• **EXTRACT TO READ**:
Colin and Beryl Reed from Balderton with two others came and taught my brother Derick and I, Derek Tysoe, Joyce Phillips and Jean Moore to ring. We had extra help from the Southwell Guild of Ringers.

Russell Barry, Bishop of Southwell, conducted the Service of Dedication and Beryl Reed rang the new treble.

Apart from Easter and Christmas there were 3 Harvest Festivals. The Thursday night service was the Farmers Service. One farmer, who was always late with his harvest, When we sang "All is safely gathered in" would add "But I've still got some in the field" We used to try and sit as near to him so that we could hear him say it.

A visiting preacher Rev Aubrey Steadman, a farmer himself, said he had only written one sermon and I use it each year as by the time I go to that church again, maybe 5yrs later they will have forgotten.

Sunday Afternoon Gift Service was for the children to bring along their marrows, apples and pears etc. and place them at the altar rail. These were given to the poor of the village and the rest to St. Catherine's House, a home for unmarried mothers, that stands near Morrison's in town.

Mothering Sunday, not to be confused with the American Mothers Day, was on the 4th Sunday in Lent. This was revived by Constance Penswick Smith and her friend Ellen Porter. Miss Penswick Smith was the daughter of Rev. Penswick Smith, one of 7 children.

They congregation "ring the outside of the church" whilst singing the hymn "We love this place of God". The organist seemed to know just which part of the hymn you at as you walked back into church, we thought he might have stood at the church door until he heard you coming and then dash back to the organ!

. After the service children were given a posy of flowers, in days gone by

they would have been violets, but today a pot plant is usually given.

Miss Penswick Smith died in 1932 and is buried alongside her parents in the churchyard near the church door.

Previous vicars I know of are Rev Nutbrown, Rev Bully, who became the Bishop of Carlisle, Basil Wentworth, Harry Dight but the most popular was Michael Usher, who lived at the "Gables" and was game for anything. He played cricket for the village, a very stylish batsman but only one problem he often missed the ball! He also missed choir practice if there was a match that night.

Most of the vicars lived at the "Gables", but it wasn't till Rev Peter Wright came that Coddington had its own Vicar, as all the others were curates in charge under the Vicar of Newark. The new vicarage on Newark Road was built in early Sixties for Rev Wright.

Now for my years in farming. I left school on the Friday afternoon and started work first thing Monday morning. We had two horses on the farm Kit and Tommy, Uncle Walter who worked in the woods for the Forestry also had two horses that he stabled at the farm. A grey called Jewel and Diamond. As he was working the land he didn't have to go into the Services.

All the work was done by hand, all the grass had to be cut by horses with the mower, then it was all turned by hand there were no mechanical turners in those days, it saw put into lots to be collected later by wagon. It was a long hard process, it was then taken to the yard to be put into stacks. You then had to put some straw on the top to keep out the rain, it didn't always work but you had to try. Later of course all this was done by machinery. Tractors and bailers coming in.

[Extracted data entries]
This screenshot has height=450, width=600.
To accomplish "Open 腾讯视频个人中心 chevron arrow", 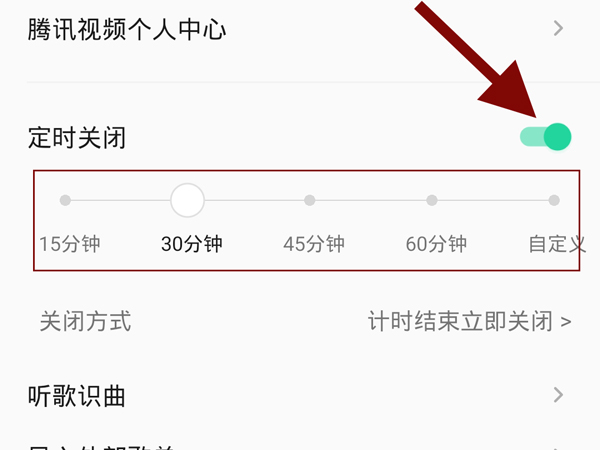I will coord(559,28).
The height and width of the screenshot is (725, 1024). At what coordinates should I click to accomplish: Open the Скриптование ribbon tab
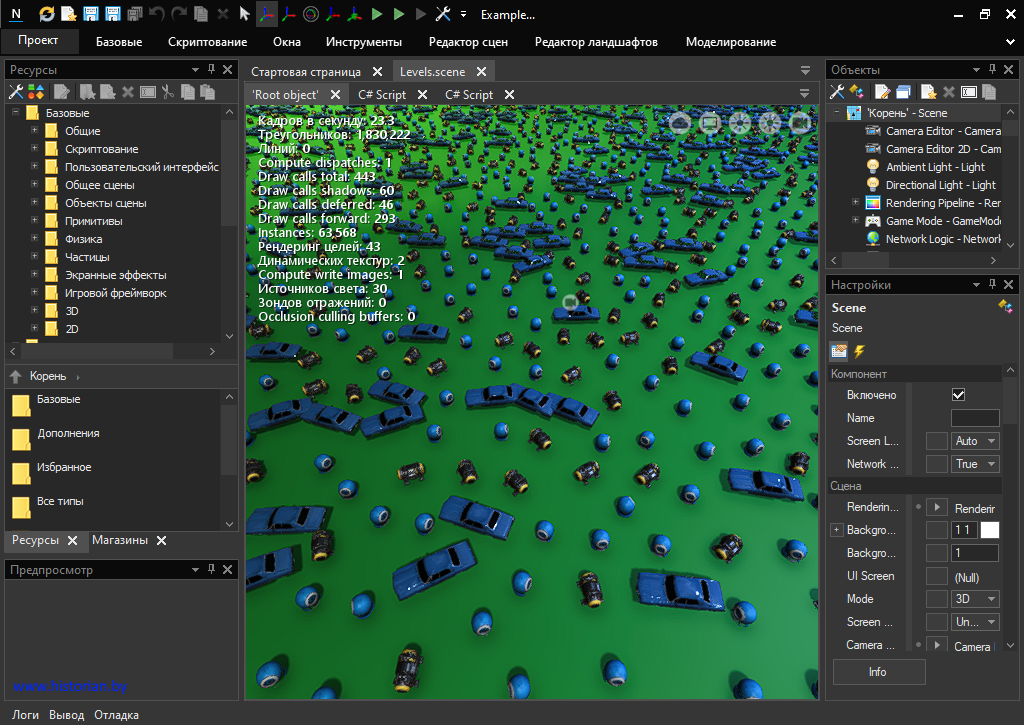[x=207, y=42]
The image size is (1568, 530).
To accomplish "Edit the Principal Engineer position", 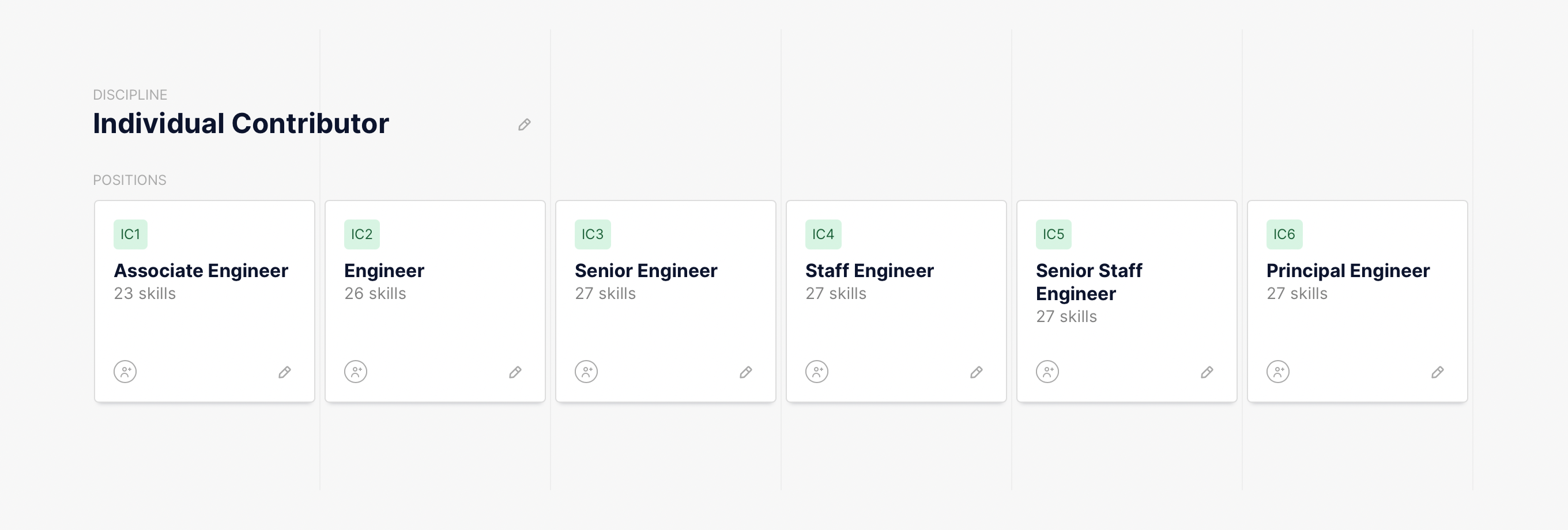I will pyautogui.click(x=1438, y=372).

• **WORK TASK 1**: In the village memoir, condense the paragraph that begins "Sunday Afternoon Gift Service" into a short bulleted list that keeps its main facts.
• **WORK TASK 2**: Carry on the village memoir after its final sentence.

• **REPLY 1**:
- The Sunday Afternoon Gift Service was for the children.
- They brought marrows, apples, pears and similar produce and placed them at the altar rail.
- The gifts went to the poor of the village.
- The rest went to St. Catherine's House, a home for unmarried mothers near Morrison's in town.

• **REPLY 2**:
Harvesting was the same everybody would muck-in and help. It was difficult as we were not allowed to run into the field of corn. You had to get a scythe and start at the edge and cut all round the edge of the field whether it was a 5acre or 15acre field. Then it would be raked up and put into sheaves, they would be tied with a straw band, left against the hedge to be collected later along with the others. Then the binders would go in drawn by the horses, the sheaves would be laid on the ground and you would have to go round and pick them up and stack them into stockes, these would stay out for about a week depending on the weather. If it was a good summer you could collect them by horse and wagon taken to the farmyard and built into stacks. If you were going to leave the stacks to be threshed after Christmas then they would be thatched. You would put the ladder up the stack, wearing kneepads loose sheaves with no corn on were used to cover the top. It was held in place with sting and pegs made of wood. If you were very tidy, you would get a couple of pegs and put them at either end and make a cockerel or something to make it look a little bit decorative.

Threshing would be done by Hough's who lived at Brownlow House, they would go round all the various farms and each farmer would send someone to help his neighbour so invariably the thrashing gangs were the same people. This of course was before combines, so it would need seven or eight people. It was mucky work but enjoyable, we all enjoyed it. Sometimes if we were very lucky, the farmer would invite us in for a hot meal dinnertime instead of sitting in the barn eating sandwiches. If we lived local we would slip home for our dinners. Then combines came in, the first one I remember someone had to ride on it to take the bags off and by the time you had six bags you had to stop and unload. Never the less it was some sort of improvement.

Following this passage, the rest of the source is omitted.